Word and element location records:
+ + + + + + +
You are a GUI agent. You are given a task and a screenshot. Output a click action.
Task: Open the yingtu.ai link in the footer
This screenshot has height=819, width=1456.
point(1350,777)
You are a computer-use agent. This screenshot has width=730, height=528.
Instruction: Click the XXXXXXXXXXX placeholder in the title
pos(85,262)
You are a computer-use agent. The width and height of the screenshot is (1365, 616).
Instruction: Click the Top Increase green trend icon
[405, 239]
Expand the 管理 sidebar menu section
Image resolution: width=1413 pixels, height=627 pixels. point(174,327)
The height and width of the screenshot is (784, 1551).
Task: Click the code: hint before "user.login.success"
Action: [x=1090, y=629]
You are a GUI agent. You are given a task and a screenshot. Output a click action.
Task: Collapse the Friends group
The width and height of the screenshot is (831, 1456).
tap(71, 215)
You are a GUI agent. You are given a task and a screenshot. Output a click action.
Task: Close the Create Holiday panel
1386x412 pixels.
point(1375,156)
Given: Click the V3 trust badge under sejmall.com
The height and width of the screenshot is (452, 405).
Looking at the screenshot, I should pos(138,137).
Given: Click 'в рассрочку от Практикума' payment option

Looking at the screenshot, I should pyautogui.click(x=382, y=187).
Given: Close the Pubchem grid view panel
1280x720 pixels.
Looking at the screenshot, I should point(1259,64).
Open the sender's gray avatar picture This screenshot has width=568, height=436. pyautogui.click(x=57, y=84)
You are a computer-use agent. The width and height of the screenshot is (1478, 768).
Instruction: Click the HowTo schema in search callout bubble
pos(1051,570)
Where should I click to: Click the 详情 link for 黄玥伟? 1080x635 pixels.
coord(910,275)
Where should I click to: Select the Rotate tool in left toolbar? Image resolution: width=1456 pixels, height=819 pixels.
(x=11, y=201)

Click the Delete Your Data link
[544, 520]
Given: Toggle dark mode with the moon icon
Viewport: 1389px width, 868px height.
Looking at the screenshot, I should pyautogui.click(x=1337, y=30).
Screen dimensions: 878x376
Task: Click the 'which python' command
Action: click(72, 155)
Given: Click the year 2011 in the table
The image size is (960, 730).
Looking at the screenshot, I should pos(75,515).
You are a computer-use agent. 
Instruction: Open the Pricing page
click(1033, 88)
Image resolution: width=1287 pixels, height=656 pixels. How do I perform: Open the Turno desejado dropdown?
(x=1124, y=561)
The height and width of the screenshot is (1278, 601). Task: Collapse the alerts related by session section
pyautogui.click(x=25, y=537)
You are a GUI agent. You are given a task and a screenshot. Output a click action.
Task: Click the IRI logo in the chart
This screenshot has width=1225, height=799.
+ + + + + + +
Exercise requirements: Quote the records verbatim, beginning at the line that contains "Where should I click to: Click" and ending after the line that contains "Action: click(72, 155)".

Response:
Where should I click to: Click the 详情 link for 黄玥伟? 1080x635 pixels.
coord(910,275)
Where should I click to: Select the Rotate tool in left toolbar? Image resolution: width=1456 pixels, height=819 pixels.
(x=11, y=201)

Click the Delete Your Data link
[544, 520]
Given: Toggle dark mode with the moon icon
Viewport: 1389px width, 868px height.
Looking at the screenshot, I should pyautogui.click(x=1337, y=30).
Screen dimensions: 878x376
Task: Click the 'which python' command
Action: click(72, 155)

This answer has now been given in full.